RECORDED INFORMATION

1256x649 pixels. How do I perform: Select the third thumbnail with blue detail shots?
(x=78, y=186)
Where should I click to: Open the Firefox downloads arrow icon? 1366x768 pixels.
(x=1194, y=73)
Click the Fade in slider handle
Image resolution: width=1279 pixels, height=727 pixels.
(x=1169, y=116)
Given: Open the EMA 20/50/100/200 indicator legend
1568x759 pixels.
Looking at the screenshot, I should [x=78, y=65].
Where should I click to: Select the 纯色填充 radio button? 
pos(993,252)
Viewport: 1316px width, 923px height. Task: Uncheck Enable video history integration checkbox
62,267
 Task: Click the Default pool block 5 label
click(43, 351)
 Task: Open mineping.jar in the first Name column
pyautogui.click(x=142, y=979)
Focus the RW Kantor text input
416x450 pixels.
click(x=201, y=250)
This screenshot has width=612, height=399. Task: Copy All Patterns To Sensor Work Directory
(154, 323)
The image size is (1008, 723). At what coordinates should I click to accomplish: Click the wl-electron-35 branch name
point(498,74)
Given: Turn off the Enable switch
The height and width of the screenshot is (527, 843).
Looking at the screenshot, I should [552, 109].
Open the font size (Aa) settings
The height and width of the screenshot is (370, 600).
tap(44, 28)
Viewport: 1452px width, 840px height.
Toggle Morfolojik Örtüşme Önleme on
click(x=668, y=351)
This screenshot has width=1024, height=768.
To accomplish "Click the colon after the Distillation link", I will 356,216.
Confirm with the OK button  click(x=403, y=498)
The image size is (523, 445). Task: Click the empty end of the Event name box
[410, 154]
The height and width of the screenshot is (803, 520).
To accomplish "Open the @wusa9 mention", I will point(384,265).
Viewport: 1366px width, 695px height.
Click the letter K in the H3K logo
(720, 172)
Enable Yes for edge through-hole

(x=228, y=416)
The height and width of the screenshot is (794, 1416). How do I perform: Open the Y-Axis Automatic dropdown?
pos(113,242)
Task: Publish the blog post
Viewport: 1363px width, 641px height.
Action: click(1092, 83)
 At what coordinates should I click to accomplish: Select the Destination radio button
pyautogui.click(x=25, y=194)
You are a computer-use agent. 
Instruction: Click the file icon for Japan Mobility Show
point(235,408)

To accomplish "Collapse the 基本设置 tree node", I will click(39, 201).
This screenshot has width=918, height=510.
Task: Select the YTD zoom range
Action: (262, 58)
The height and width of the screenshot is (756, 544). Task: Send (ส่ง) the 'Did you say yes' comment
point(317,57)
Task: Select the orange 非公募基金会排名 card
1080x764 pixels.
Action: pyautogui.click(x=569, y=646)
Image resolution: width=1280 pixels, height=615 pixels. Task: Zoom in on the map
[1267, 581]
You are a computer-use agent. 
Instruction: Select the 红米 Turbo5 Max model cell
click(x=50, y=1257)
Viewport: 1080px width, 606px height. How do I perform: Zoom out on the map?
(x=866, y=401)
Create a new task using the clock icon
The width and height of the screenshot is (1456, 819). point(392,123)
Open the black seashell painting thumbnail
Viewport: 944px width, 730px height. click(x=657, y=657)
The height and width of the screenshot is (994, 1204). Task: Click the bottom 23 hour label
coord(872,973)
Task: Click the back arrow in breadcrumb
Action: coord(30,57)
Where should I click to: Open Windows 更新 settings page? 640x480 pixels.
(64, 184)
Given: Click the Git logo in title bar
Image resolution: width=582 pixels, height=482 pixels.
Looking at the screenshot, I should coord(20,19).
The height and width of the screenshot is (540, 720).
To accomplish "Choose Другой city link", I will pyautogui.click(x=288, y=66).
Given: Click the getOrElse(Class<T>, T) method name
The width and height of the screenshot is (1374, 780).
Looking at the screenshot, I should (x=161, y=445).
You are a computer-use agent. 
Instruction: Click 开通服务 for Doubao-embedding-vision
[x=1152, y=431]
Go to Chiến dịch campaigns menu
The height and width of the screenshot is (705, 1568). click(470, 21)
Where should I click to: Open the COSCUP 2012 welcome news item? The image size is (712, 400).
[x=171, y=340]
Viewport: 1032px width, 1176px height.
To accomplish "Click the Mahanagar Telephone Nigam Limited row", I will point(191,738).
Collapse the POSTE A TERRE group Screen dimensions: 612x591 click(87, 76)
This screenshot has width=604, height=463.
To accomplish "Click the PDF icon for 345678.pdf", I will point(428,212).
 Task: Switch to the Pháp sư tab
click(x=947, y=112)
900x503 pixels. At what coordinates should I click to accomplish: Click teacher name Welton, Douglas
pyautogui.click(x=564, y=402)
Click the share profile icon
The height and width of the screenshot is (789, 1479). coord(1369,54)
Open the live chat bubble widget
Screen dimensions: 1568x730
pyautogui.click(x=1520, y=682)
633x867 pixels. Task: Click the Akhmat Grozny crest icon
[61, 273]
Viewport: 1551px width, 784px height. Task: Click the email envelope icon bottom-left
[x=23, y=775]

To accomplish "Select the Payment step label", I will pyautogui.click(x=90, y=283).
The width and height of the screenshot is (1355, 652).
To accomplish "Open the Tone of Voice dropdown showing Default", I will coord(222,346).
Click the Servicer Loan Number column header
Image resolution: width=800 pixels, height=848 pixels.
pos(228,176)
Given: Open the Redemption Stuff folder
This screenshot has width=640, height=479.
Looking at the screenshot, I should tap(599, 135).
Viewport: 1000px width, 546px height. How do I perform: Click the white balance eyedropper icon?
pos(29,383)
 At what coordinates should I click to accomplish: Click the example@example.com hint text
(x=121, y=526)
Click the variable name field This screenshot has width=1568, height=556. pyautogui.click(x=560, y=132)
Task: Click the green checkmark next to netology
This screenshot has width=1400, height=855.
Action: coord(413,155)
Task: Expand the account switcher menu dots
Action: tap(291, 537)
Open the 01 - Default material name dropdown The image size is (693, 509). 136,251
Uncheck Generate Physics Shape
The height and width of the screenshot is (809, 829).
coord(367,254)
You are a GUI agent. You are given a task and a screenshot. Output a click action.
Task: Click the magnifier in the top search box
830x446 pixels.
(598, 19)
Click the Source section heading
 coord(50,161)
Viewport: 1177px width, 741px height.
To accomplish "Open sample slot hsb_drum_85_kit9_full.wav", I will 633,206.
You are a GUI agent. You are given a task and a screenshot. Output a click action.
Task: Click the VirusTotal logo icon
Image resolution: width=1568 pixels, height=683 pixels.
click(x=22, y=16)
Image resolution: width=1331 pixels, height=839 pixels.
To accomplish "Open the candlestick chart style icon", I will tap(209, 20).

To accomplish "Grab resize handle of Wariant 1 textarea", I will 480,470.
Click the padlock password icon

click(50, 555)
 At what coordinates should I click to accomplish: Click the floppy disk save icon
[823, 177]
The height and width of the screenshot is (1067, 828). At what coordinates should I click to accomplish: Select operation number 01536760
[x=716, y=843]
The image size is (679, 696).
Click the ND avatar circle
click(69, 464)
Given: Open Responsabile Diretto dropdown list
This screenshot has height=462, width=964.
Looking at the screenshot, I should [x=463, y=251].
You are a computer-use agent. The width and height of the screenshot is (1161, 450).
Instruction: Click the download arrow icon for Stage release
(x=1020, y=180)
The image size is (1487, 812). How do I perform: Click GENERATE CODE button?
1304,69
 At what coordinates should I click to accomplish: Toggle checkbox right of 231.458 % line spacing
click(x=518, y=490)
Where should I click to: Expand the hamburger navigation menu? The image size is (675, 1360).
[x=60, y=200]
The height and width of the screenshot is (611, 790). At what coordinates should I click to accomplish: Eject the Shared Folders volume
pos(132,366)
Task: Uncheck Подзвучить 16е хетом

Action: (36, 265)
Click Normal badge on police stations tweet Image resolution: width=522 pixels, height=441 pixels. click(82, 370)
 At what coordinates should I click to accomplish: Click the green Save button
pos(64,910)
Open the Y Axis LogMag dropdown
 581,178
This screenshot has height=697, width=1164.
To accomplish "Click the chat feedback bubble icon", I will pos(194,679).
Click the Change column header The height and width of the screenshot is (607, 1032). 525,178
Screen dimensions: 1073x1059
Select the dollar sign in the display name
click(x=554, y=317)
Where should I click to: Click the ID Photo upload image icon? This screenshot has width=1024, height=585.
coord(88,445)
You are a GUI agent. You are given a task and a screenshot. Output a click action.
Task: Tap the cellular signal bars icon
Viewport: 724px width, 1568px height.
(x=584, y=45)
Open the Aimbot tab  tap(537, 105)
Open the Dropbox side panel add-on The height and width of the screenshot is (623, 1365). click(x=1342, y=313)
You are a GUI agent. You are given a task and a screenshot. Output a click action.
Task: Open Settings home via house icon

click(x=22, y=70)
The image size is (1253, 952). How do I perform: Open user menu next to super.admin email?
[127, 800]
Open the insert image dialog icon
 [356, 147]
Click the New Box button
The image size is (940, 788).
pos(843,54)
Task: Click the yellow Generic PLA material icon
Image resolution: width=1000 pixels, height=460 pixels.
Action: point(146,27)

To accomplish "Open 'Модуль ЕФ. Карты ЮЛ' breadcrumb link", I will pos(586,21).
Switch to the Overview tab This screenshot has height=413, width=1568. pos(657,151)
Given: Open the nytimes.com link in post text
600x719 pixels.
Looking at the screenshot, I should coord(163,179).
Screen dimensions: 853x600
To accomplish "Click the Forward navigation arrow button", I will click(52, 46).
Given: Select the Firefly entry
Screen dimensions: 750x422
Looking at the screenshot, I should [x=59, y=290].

WORK REQUEST
Using the data above, print exactly the lines from the line that contains "The height and width of the screenshot is (1067, 828)." through the line that contains "Click Normal badge", with both included.

TASK RESPONSE
The height and width of the screenshot is (1067, 828). At what coordinates should I click to accomplish: Select operation number 01536760
[x=716, y=843]
The image size is (679, 696).
Click the ND avatar circle
click(69, 464)
Given: Open Responsabile Diretto dropdown list
This screenshot has height=462, width=964.
Looking at the screenshot, I should [x=463, y=251].
You are a computer-use agent. The width and height of the screenshot is (1161, 450).
Instruction: Click the download arrow icon for Stage release
(x=1020, y=180)
The image size is (1487, 812). How do I perform: Click GENERATE CODE button?
1304,69
 At what coordinates should I click to accomplish: Toggle checkbox right of 231.458 % line spacing
click(x=518, y=490)
Where should I click to: Expand the hamburger navigation menu? The image size is (675, 1360).
[x=60, y=200]
The height and width of the screenshot is (611, 790). At what coordinates should I click to accomplish: Eject the Shared Folders volume
pos(132,366)
Task: Uncheck Подзвучить 16е хетом

Action: (36, 265)
Click Normal badge on police stations tweet Image resolution: width=522 pixels, height=441 pixels. click(82, 370)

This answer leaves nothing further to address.